“La prevenzione dell’infiltrazione mafiosa può essere maggiormente efficace se fondata sulla collaborazione dell’impresa assicurando una tutela giurisdizionale piena ed effettiva a tutte la parti coinvolte. Su questo tema, che interessa l’economia e la legalità nel nostro territorio e non solo, ho presentato un disegno di legge rispetto al quale auspico che il tavolo di lavoro, già avviato sull’oggetto, possa presto programmare, in Calabria, un nuovo incontro con il sottosegretario al Ministero dell’Interno, Ivan Scalfarotto. E’ necessaria una linea d’azione condivisa per superare le criticità, legate alla normativa vigente, che riguardano molti imprenditori e lavoratori delle imprese”. E’ quanto la senatrice Silvia Vono (IV) ha affermato nel corso della riunione tenutasi, con lo stesso Scalfarotto, al Palazzo della Provincia di Catanzaro.

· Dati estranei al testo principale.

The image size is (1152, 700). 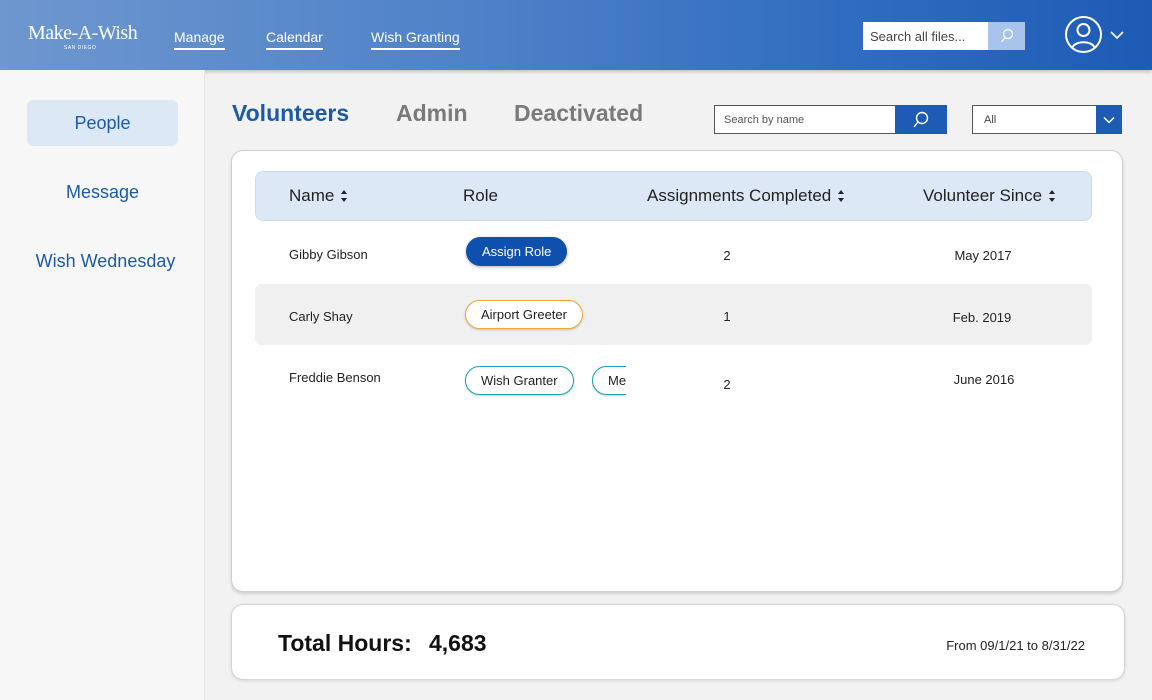 I want to click on sidebar-item-message: Message, so click(x=102, y=192).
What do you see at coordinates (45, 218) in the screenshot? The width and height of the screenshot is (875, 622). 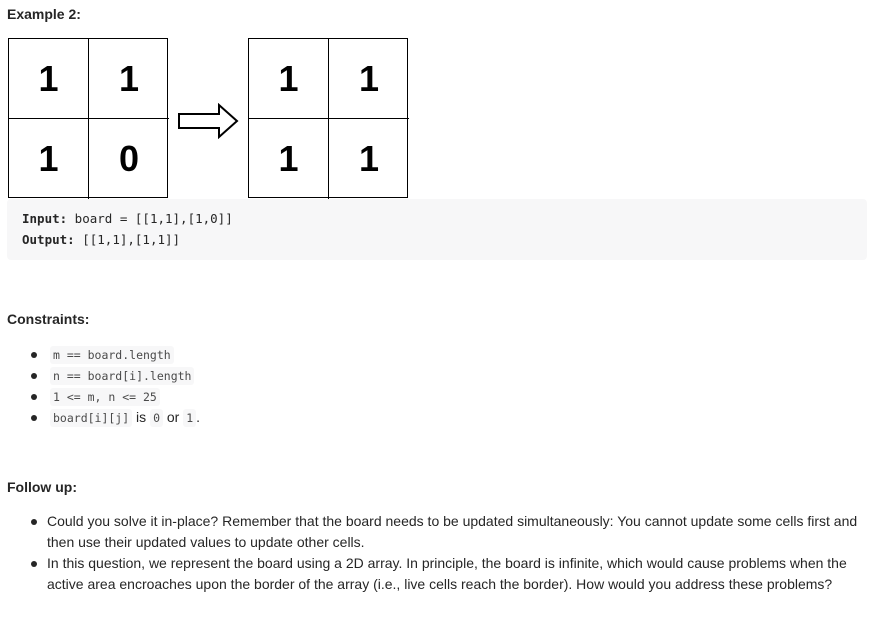 I see `input-label: Input:` at bounding box center [45, 218].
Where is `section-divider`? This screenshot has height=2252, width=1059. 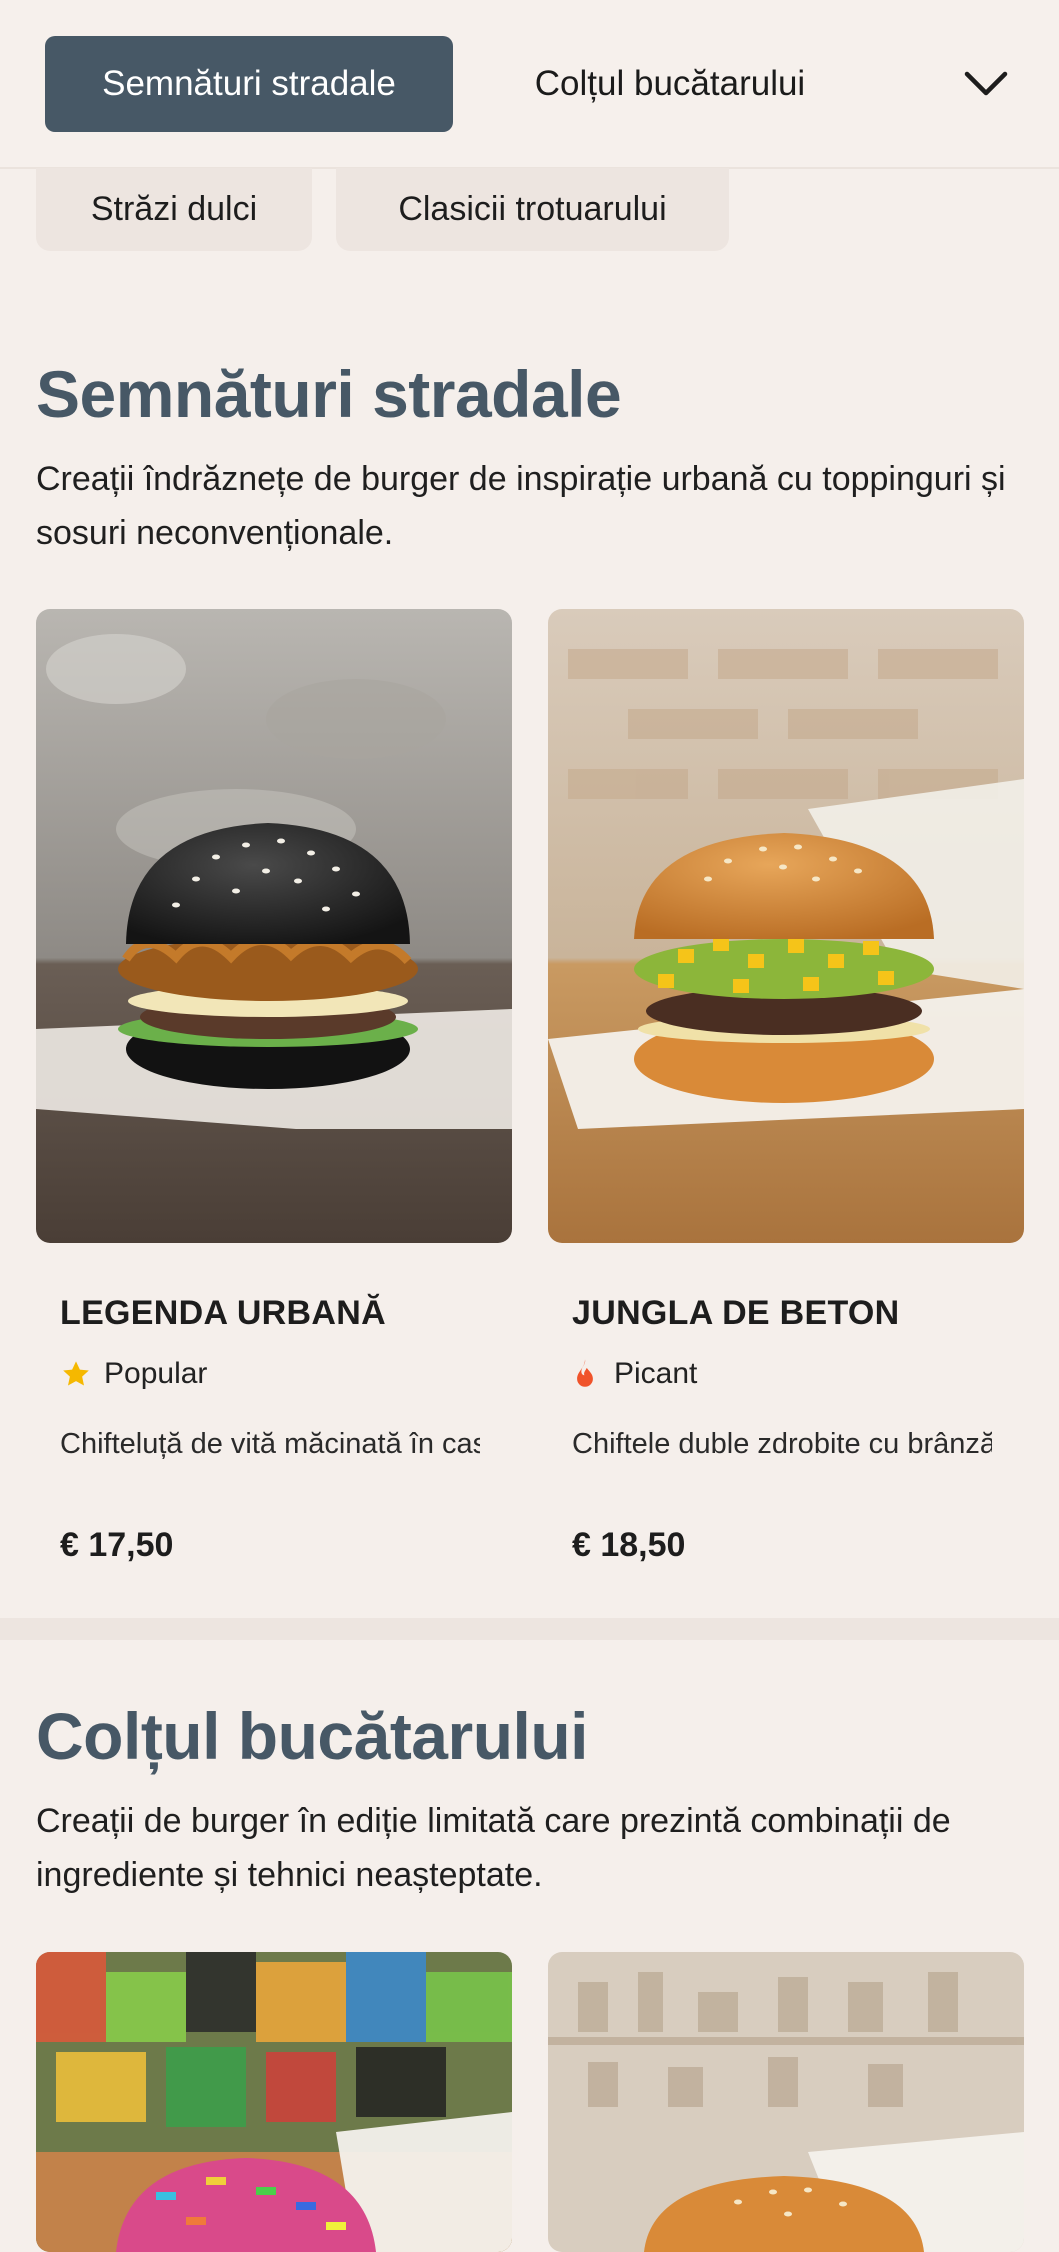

“L’informativa antimafia – ha commentato Vono – costituisce uno dei principali strumenti di contrasto alla criminalità organizzata nell’ambito dei rapporti economici tra pubblica amministrazione e privati, ed è un provvedimento per sua natura discrezionale e non vincolato. La tutela del diritto costituzionale alla libertà di impresa richiede, perciò, alle Prefettura un’attenta valutazione di tali elementi, che devono offrire un quadro chiaro, completo e convincente del pericolo di infiltrazione mafiosa. Per questo motivo, il disegno di legge che ho inteso presentare in Parlamento nasce con il proposito di incidere sul procedimento applicativo dell’interdittiva antimafia su più fronti. Da una parte facendo slittare l’efficacia temporale della misura, dagli attuali dodici mesi a trentasei mesi, stabilendo che, alla scadenza di tale periodo, gli effetti cessino automaticamente, senza necessità di una revisione da parte del Prefetto, rendendo così certa la durata massima della misura”.
“Nell’articolato – ha proseguito la senatrice – viene introdotta anche la possibilità per i soggetti coinvolti di partecipare al procedimento, con facoltà di prendere visione o di estrarre copia di documenti non riservati. Viene, inoltre, implementato l’obbligo di instaurazione del contraddittorio, come garanzia del giusto procedimento, e previsto un indennizzo per i soggetti che, interessati dal provvedimento, risultino alla fine estranei ai fatti in base a sentenze di assoluzione. Un’altra sostanziale novità è rappresentata dall’idea di una “check list” con la quale verrebbe attribuito un punteggio ai singoli elementi sintomatici del tentativo di infiltrazione mafiosa: il superamento di una soglia minima di punteggio, legittima l’attestazione del pericolo. Mi auguro – ha concluso Vono – che il Sottosegretario Scalfarotto possa tornare presto in Calabria per condividere, con il tavolo di lavoro attivato sul ddl, l’opportunità di un intervento preventivo e collaborativo”.